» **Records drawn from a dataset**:
· · · · · · ·
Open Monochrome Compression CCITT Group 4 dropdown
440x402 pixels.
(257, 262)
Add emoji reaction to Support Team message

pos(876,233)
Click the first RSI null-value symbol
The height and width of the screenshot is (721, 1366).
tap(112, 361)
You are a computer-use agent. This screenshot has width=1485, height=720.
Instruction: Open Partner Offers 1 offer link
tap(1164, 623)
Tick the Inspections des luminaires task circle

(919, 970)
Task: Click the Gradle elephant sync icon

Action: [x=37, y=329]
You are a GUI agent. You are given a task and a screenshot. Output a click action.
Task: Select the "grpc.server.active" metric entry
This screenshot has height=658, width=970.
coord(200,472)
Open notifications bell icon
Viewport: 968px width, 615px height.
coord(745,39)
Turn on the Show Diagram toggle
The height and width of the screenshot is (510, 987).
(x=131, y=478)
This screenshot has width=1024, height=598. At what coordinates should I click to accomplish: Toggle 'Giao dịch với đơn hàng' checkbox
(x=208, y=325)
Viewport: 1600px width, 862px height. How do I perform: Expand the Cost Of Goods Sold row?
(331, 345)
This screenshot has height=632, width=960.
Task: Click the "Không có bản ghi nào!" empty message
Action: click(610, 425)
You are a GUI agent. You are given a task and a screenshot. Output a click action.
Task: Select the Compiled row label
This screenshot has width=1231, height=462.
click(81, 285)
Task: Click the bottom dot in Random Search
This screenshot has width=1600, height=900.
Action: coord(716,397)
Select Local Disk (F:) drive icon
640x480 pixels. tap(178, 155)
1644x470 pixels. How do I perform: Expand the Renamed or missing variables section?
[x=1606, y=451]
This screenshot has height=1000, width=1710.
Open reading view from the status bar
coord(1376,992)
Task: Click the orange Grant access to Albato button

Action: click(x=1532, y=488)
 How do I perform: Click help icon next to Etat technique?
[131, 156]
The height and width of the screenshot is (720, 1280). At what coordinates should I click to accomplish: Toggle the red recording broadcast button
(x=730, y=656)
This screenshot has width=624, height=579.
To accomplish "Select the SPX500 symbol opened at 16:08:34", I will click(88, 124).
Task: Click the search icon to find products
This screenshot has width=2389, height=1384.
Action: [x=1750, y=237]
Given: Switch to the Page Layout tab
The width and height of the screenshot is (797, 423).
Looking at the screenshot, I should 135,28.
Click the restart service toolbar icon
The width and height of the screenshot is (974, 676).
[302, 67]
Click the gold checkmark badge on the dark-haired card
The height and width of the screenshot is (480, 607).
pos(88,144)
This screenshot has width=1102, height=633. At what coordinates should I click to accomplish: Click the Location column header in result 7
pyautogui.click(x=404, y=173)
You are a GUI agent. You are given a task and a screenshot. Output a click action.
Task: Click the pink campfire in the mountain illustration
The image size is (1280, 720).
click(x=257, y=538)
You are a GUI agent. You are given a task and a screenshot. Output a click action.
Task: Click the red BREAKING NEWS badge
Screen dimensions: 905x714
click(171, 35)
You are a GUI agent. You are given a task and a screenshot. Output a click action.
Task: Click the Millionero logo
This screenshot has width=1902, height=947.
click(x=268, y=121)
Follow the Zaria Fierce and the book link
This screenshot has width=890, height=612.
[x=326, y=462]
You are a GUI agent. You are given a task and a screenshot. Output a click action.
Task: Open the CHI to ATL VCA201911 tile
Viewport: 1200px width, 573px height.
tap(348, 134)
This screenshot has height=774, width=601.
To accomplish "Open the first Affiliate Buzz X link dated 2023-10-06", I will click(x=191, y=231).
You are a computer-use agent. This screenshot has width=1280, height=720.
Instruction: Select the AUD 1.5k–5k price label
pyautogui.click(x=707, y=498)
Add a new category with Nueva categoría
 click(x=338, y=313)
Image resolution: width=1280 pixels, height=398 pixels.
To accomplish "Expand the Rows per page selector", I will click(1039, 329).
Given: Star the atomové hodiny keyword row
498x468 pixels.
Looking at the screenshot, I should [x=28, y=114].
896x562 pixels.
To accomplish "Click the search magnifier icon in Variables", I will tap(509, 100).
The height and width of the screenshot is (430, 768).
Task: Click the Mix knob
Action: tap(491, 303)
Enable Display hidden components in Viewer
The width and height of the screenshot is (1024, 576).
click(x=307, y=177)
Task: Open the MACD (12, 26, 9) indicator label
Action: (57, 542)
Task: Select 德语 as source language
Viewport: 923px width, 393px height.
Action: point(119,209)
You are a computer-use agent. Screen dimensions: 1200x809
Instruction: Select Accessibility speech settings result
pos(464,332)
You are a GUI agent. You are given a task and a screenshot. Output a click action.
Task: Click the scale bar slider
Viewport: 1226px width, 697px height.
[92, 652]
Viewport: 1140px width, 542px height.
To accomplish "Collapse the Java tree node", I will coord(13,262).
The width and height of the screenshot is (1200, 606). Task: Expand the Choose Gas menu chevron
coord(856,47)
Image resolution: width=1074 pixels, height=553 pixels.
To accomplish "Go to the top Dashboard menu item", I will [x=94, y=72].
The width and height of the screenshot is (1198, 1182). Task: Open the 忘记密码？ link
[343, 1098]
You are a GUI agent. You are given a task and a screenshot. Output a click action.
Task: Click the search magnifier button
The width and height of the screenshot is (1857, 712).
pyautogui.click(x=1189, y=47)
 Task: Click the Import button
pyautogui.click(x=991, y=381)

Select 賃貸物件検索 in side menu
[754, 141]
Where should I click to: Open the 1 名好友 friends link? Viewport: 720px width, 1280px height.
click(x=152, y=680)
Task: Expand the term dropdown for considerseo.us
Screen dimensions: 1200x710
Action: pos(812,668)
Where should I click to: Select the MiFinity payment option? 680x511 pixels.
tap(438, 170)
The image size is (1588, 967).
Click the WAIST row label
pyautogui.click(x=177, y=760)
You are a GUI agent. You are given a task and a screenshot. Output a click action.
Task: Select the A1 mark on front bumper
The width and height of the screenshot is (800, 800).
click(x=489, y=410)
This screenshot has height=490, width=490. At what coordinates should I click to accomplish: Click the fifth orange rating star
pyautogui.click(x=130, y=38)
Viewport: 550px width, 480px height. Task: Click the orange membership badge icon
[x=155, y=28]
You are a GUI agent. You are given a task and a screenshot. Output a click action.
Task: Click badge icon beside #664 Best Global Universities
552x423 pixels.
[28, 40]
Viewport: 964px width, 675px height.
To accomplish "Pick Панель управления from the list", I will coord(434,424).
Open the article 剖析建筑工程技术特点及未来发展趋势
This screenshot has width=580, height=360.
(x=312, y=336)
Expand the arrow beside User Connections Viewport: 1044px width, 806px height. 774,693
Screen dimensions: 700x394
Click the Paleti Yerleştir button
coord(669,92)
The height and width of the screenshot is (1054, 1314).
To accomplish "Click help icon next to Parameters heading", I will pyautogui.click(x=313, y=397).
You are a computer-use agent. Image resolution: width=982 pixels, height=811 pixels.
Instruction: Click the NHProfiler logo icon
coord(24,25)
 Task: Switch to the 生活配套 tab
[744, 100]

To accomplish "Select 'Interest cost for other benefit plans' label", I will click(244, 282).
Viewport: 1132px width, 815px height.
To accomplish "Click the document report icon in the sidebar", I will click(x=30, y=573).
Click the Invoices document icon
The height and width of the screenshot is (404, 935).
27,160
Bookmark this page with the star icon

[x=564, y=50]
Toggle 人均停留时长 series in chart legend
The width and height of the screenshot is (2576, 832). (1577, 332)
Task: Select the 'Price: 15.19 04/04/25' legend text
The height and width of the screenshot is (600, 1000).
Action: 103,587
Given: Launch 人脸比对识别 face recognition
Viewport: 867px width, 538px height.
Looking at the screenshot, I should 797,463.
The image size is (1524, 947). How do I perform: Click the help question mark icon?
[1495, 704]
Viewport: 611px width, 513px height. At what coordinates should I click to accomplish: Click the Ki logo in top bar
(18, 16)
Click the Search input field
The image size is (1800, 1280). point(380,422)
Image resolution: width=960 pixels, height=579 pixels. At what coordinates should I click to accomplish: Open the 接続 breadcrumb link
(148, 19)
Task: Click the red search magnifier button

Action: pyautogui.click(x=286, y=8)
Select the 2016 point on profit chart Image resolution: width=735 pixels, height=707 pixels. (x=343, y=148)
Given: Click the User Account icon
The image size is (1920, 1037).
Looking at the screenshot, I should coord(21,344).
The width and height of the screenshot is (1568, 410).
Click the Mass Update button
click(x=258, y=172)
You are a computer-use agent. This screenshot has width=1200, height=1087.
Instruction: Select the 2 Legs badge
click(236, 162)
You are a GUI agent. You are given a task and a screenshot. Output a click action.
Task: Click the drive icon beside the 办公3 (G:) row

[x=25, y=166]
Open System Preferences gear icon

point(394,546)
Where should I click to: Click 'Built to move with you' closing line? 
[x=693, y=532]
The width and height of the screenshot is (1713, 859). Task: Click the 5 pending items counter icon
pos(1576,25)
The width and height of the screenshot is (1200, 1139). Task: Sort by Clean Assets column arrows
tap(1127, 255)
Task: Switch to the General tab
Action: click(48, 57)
· · · · · · ·
Where a line of the entries contains "first", report that line.

» **Final answer**:
Click the first RSI null-value symbol
To accomplish "Open the first Affiliate Buzz X link dated 2023-10-06", I will click(x=191, y=231).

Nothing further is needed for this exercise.